Max wondered why his father had once called her murderer—or, now, murderers—a robber. None of these characters seemed like robbers. Rasheed knew the difference between the words
robber
and
militiaman
. It couldn’t have been carelessness. No, Max rationalized that he’d used the word
robber
at the beginning of the summer because he wasn’t ready to share the real story with his son. And now he trusted Max with the true version. There was always a reason behind the pace at which Rasheed revealed information. If this is what Kelly had meant about his father lying about his mother, than she was even more ridiculous than he’d thought.

“I brought you up to the bordello, and we stayed with the ladies there. It was then that you started crying. They let us sleep in the pool shed. It was small, almost like this.” He knocked the floor of the tree house with the butt of his palm. “And you screamed, always a horrible scream, until it was time to take the plane. You screamed for two days. Then we went to Paris.”

“When did we come here?”

“Short time after. I told your mother’s parents the story, and they said we could not stay with them. They were too angry with me. They bought us plane tickets for America and gave me some money to start this life here.”

“But they don’t still live there,” Max said.

“No, they don’t live anywhere. They died of old age very young.”

Max’s trust renewed itself fully. And now more than ever did he believe his father deserved to know the truth about Rodney, and all the awful things Kelly had said. It was the perfect time to say it. Rasheed had just opened up to him in an unprecedented way. He should confess the terrible thing he had done with her that night too. But he didn’t. He just let the pitch silence of the tree house hold it all in. He wasn’t yet strong enough to
break his father’s heart, or maybe he was starting to understand that Rasheed wasn’t strong enough to have his heart broken.

He lay in bed the next morning, his father already at work, when he heard the front door crash shut. Kelly had left a note on the kitchen table:
Too bad it worked out this way. Rodney and I left for good. —K

When Rasheed came home he stayed seated at the table. His skin and eyes looked dehydrated. His cheeks were a deflated, craggy, dried-up mess, like a turtle’s.

He said, “I’m sorry, Max. She’s gone now.”

“I know, Dad.” Max had the urge to say,
And thank God, it’s about time.
The astonishing thing about it all was how Rasheed didn’t understand that she had never cared about them. How could he have been so blind? So stupid? Maybe he’d seen Kelly as a symbol of something, her actual personality being irrelevant. Maybe she represented hope, simply by being a woman willing to live in their house, of distracting him from the guilt of surviving that day in Beirut so many years ago. But how could a man three times Max’s age believe that any woman would do? That one was as good as another? When his father put his head in the crook of his arm and his shoulders shuddered, Max felt his own knees about to buckle. He scolded himself. Rasheed should be as blind as he needed. Lying to one’s self is a basic right. A necessary tool for survival.

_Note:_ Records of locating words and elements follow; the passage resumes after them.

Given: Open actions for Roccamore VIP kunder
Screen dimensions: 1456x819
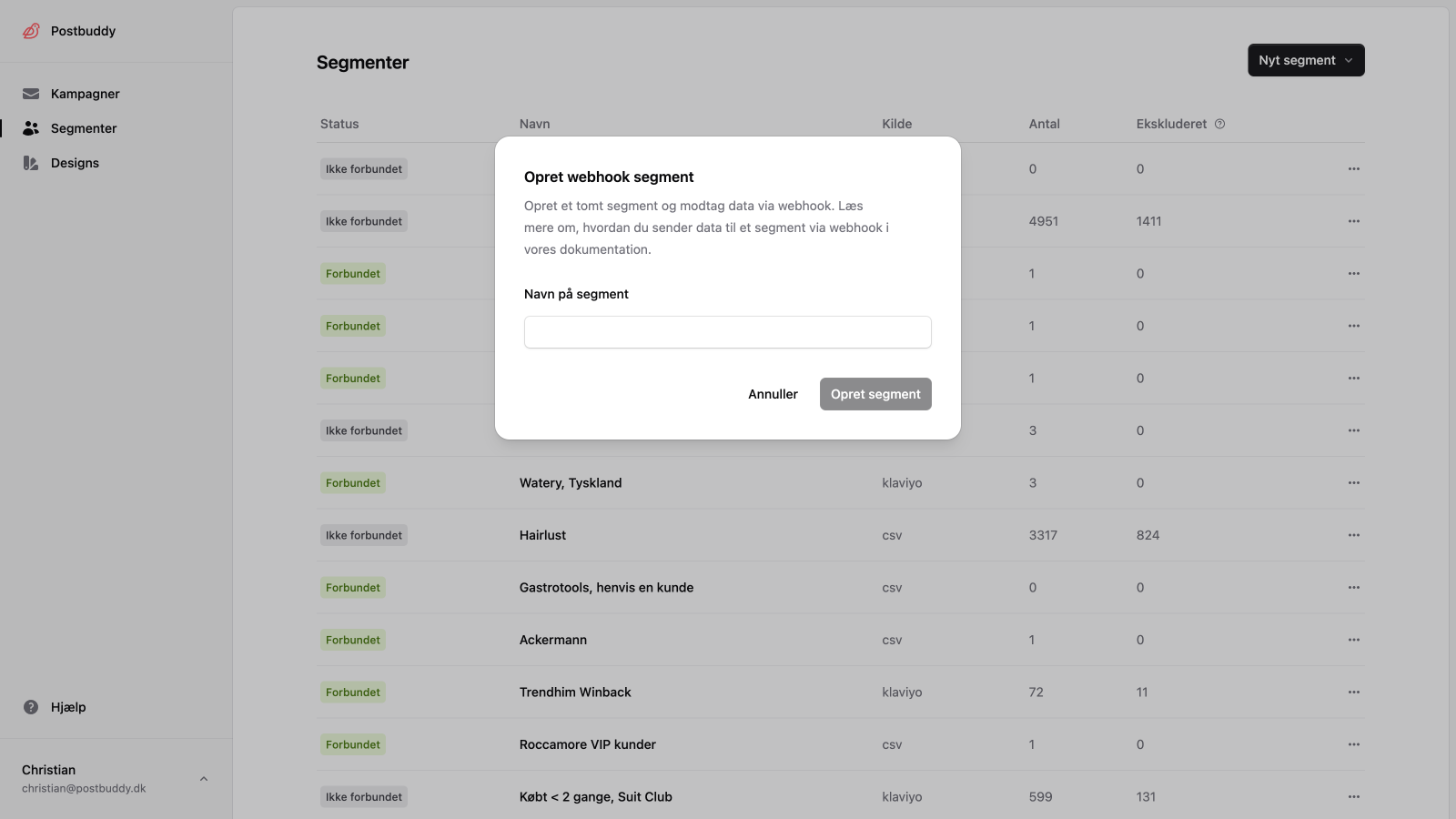Looking at the screenshot, I should 1353,743.
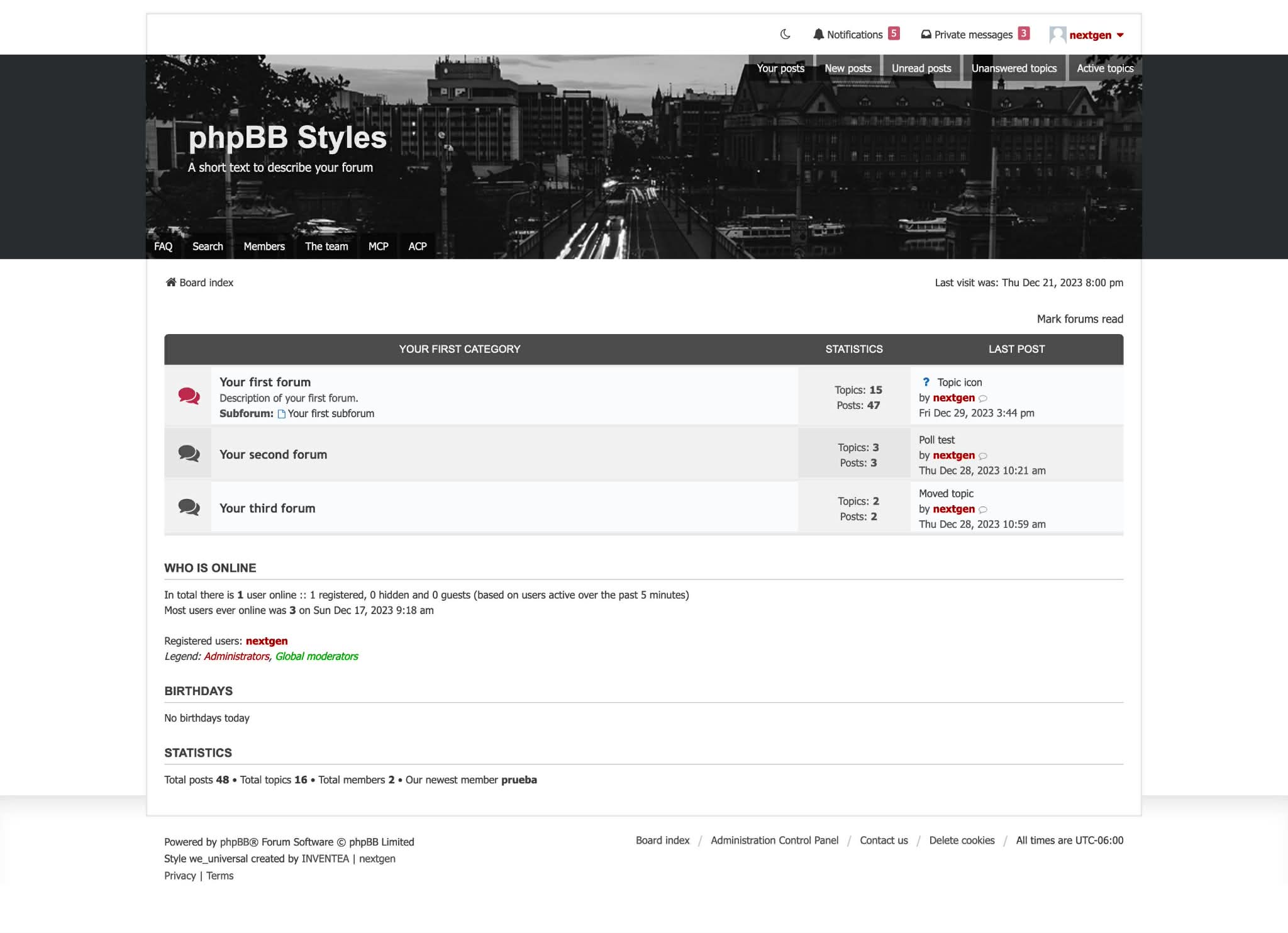Image resolution: width=1288 pixels, height=933 pixels.
Task: Open last post bubble icon for Moved topic
Action: tap(983, 510)
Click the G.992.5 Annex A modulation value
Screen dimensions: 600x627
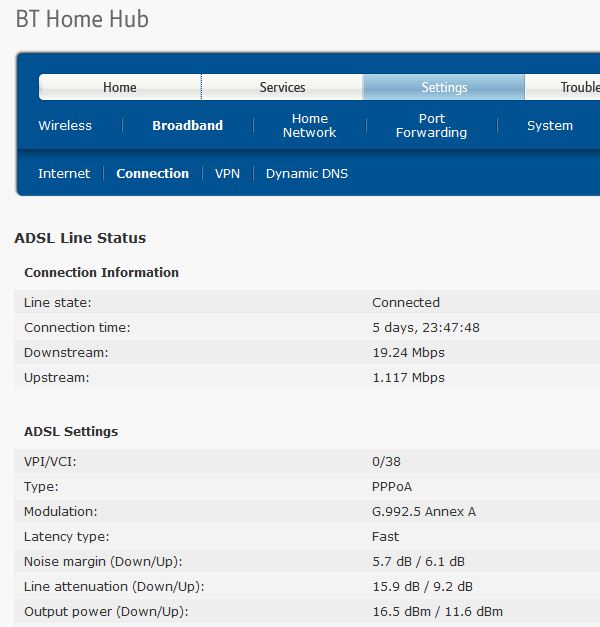(x=424, y=512)
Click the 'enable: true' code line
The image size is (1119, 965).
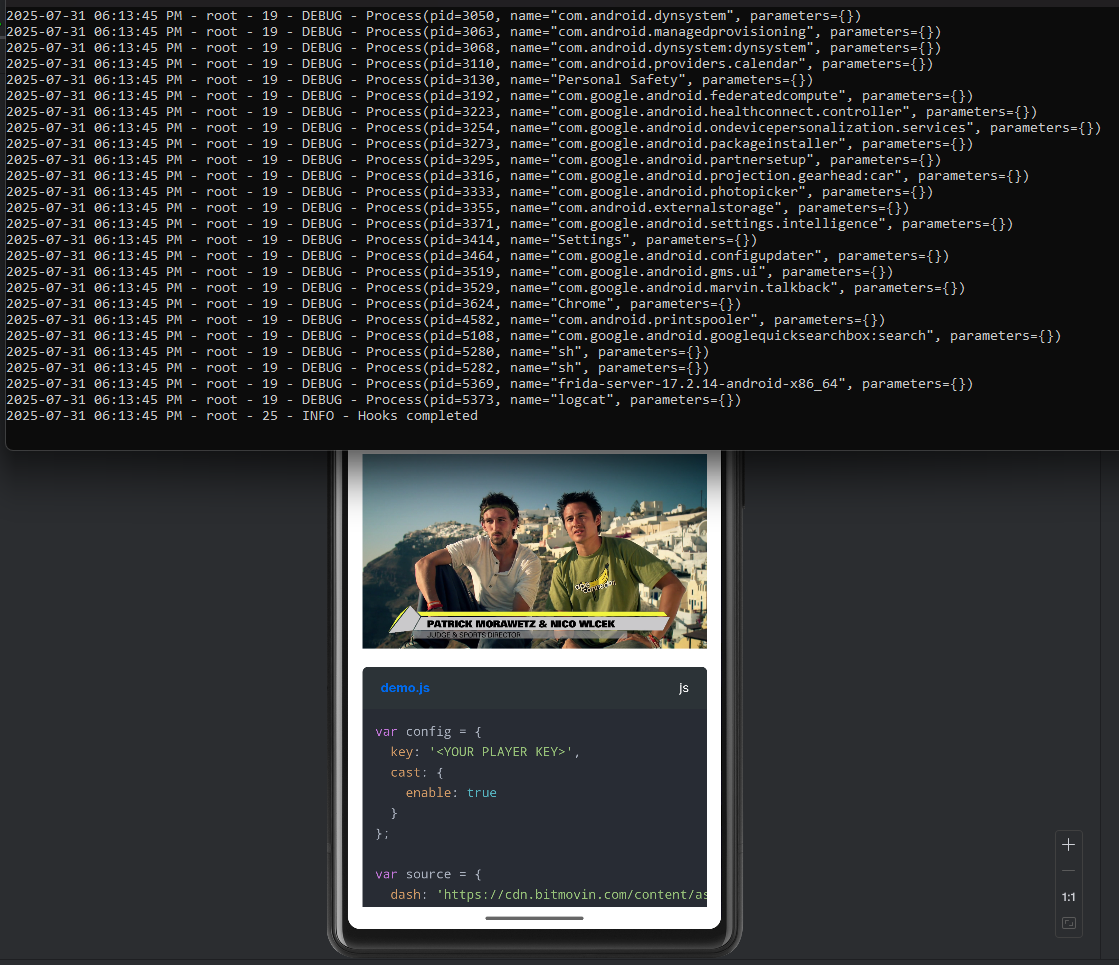[451, 792]
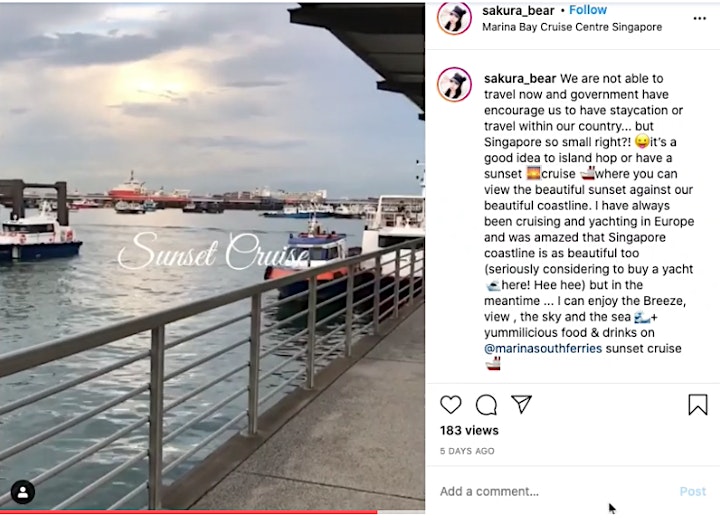Image resolution: width=720 pixels, height=520 pixels.
Task: Like the post with the heart icon
Action: (450, 405)
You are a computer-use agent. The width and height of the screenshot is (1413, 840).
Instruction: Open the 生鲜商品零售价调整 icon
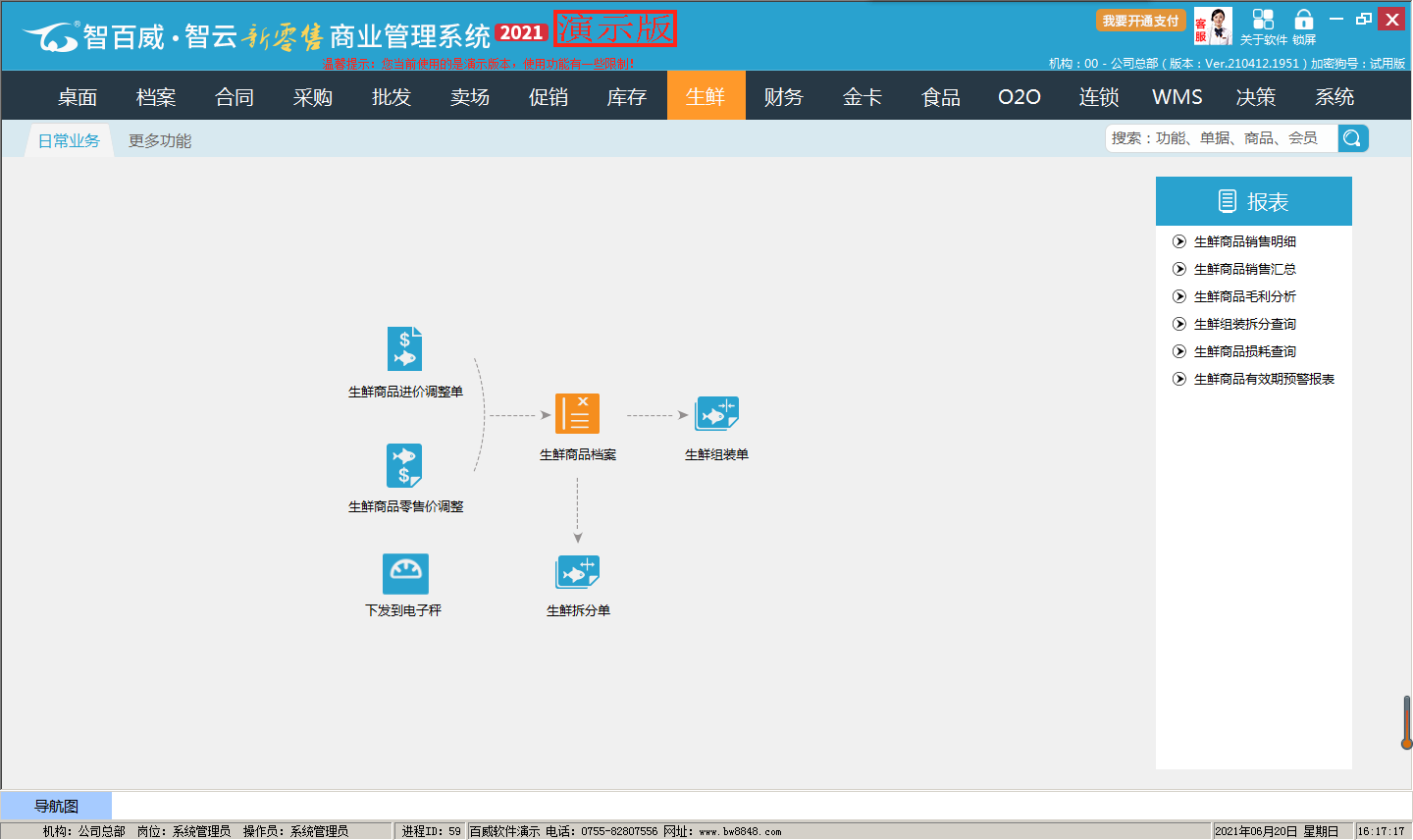404,466
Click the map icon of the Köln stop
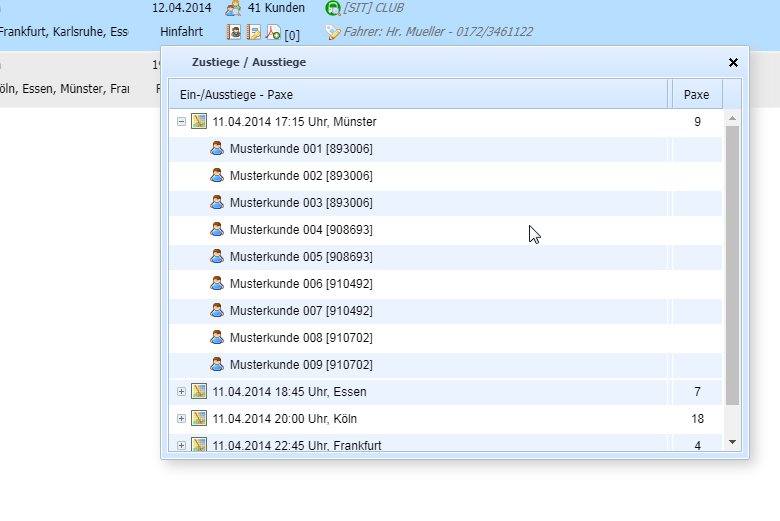780x521 pixels. point(199,419)
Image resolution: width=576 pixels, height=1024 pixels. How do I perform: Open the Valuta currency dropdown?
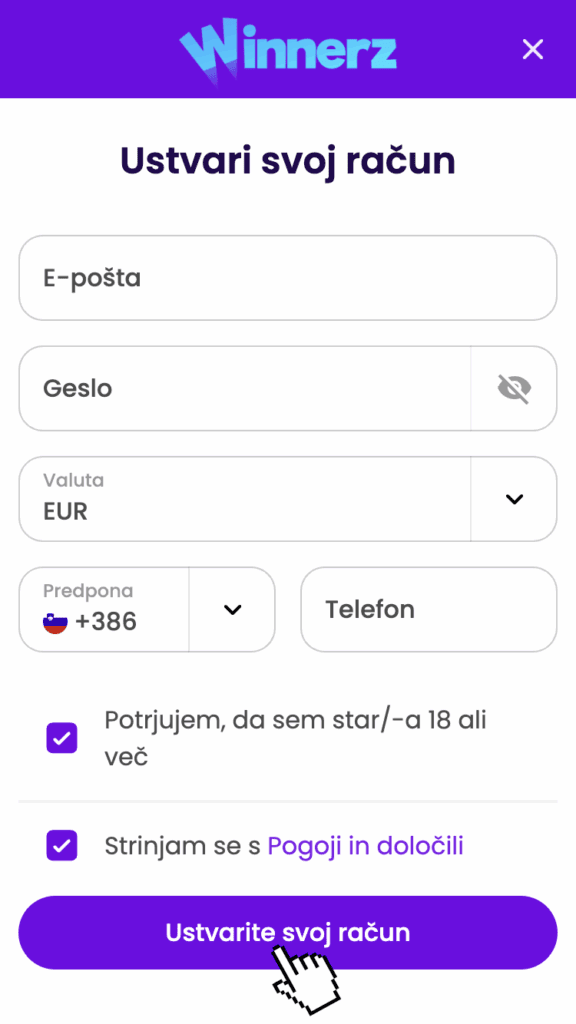(x=513, y=499)
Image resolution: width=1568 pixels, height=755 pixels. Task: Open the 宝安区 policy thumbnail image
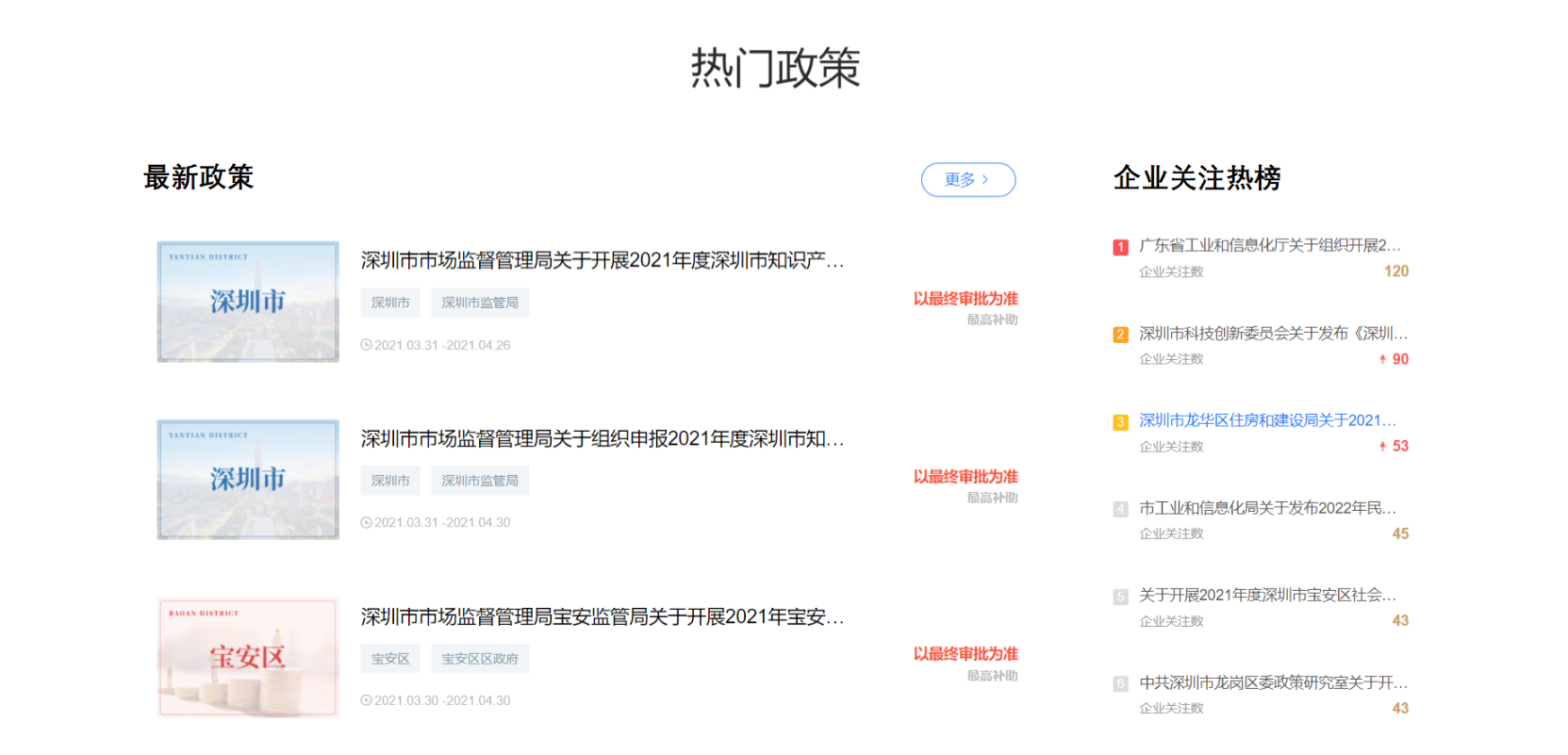248,658
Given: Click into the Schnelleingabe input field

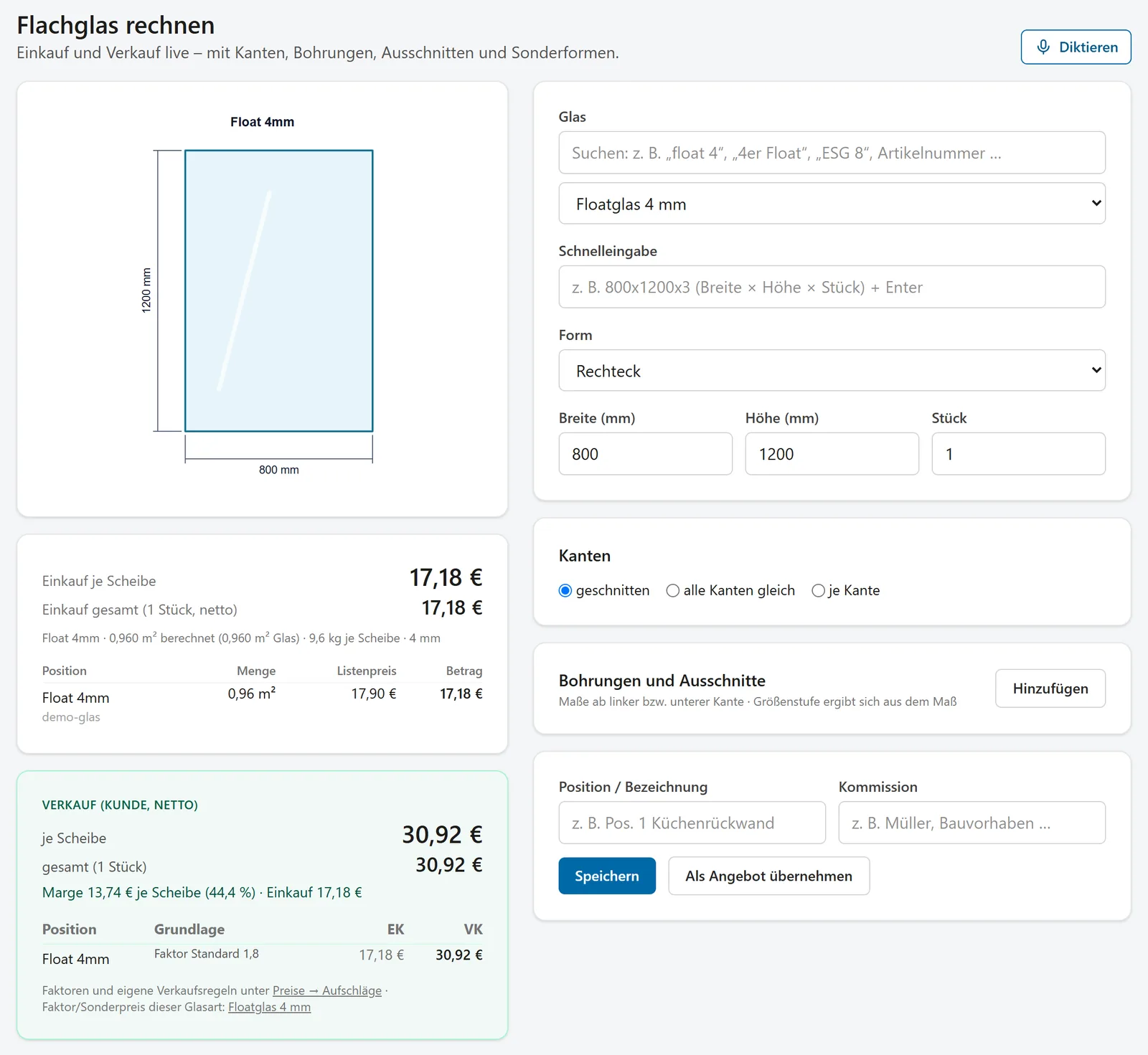Looking at the screenshot, I should [832, 287].
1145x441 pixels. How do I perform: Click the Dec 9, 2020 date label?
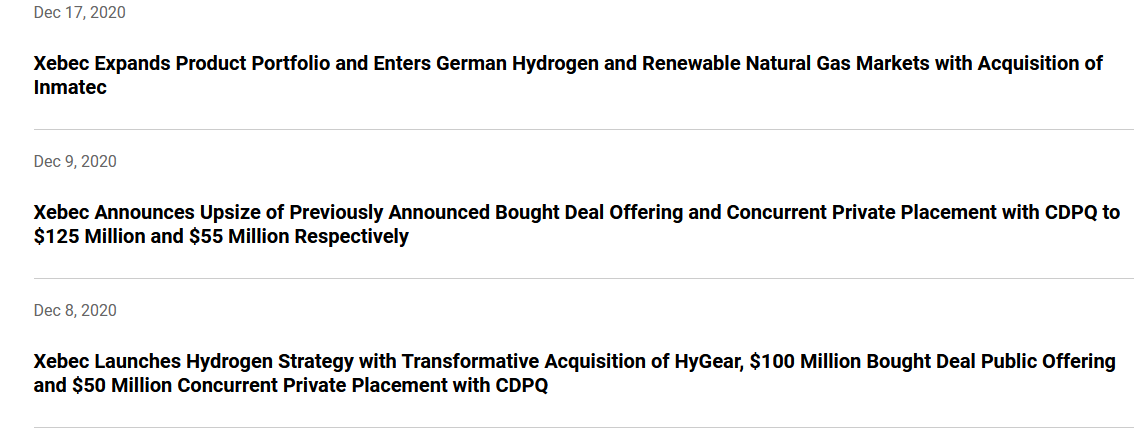click(x=76, y=162)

The following day, Rasheed didn’t get out of bed for work. Max peeked into his room and saw him lying on top of his covers wearing last night’s clothes. He took off his father’s shoes and put a blanket on him, hearing him mumble that he must have caught some flu virus and needed a little rest. He didn’t get up for three days except to go to the bathroom. This flu cost him his night shifts at the diner. Max answered the phone calls
from his boss, first passing on the warnings and then that they were letting him go. Rasheed didn’t respond to any of the news.